- EXERCISE GOAL -
Please gather every line in the rows below that contains the word "what", and copy each of those lines in full.

Rows for finding displayed items

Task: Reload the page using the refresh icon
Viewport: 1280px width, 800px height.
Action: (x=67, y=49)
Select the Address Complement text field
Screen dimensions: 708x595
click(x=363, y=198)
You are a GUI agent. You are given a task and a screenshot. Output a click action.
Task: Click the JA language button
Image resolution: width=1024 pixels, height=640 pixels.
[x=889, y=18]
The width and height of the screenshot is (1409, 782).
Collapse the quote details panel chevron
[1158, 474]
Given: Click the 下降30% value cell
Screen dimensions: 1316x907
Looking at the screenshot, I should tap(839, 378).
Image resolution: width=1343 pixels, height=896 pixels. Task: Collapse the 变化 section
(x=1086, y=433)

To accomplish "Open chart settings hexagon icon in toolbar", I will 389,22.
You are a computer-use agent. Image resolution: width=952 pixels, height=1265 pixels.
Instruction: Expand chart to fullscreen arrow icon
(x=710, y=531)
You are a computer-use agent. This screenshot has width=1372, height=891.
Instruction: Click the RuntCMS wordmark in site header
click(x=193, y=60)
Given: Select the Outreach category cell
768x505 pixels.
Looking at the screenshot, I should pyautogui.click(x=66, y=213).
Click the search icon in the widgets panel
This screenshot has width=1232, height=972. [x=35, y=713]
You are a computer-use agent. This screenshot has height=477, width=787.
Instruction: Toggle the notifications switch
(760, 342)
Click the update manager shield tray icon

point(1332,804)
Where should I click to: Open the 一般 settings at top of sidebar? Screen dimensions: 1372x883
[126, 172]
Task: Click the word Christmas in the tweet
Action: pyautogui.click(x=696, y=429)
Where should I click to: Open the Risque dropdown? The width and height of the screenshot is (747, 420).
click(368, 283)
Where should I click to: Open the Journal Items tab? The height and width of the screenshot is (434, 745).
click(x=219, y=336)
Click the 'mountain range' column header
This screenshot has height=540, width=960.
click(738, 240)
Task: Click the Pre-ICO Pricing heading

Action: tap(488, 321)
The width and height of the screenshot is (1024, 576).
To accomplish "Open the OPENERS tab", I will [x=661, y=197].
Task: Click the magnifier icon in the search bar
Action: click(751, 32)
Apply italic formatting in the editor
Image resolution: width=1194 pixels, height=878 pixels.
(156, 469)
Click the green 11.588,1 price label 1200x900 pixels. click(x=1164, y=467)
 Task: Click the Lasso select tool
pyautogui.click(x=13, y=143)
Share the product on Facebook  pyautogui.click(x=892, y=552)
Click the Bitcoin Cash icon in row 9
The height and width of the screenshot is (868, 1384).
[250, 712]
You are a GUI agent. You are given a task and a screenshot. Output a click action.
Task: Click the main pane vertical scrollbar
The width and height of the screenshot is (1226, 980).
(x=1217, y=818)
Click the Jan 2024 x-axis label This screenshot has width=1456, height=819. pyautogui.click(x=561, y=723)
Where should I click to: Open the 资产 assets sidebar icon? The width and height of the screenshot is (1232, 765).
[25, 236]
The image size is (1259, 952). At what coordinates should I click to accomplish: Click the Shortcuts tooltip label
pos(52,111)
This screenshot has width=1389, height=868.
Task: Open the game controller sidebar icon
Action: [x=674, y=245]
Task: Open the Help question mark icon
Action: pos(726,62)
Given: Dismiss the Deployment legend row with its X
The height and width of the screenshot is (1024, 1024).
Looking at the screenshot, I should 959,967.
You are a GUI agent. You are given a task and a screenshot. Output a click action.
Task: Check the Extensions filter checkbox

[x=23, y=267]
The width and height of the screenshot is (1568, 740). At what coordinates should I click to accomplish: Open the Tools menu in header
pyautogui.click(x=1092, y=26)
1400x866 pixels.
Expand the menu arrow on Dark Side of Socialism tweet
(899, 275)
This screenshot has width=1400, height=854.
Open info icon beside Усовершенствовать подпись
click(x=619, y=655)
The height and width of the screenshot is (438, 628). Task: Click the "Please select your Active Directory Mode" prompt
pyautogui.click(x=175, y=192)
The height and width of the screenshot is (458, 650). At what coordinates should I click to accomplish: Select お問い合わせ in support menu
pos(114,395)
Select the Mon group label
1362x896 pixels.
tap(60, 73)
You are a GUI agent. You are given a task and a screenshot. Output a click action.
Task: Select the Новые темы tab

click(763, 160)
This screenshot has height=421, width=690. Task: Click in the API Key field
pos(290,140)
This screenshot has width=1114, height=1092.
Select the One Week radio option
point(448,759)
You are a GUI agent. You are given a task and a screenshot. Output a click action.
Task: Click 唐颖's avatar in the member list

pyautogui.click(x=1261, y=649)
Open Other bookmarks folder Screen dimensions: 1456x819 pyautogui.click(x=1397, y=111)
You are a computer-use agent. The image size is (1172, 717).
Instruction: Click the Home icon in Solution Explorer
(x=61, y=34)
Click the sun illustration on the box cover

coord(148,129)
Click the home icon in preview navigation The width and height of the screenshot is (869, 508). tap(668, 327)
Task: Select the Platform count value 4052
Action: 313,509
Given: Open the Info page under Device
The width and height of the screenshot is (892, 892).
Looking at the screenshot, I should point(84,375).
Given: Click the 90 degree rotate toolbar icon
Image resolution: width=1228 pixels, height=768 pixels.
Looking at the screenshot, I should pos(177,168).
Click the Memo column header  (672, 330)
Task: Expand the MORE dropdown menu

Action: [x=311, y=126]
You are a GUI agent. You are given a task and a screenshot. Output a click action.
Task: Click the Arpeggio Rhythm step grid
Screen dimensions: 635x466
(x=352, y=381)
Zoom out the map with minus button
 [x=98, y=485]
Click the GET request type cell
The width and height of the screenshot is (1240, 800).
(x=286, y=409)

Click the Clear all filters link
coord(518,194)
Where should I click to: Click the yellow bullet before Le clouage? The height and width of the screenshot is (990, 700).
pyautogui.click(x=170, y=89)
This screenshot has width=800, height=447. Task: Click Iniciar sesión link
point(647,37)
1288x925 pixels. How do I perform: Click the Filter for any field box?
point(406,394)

- TASK ANSWER -
The image size is (1259, 952). At what coordinates should I click to accomplish: Click the Shortcuts tooltip label
The width and height of the screenshot is (1568, 740). At what coordinates should I click to accomplish: Open the Tools menu in header
The height and width of the screenshot is (458, 650). At what coordinates should I click to accomplish: Select お問い合わせ in support menu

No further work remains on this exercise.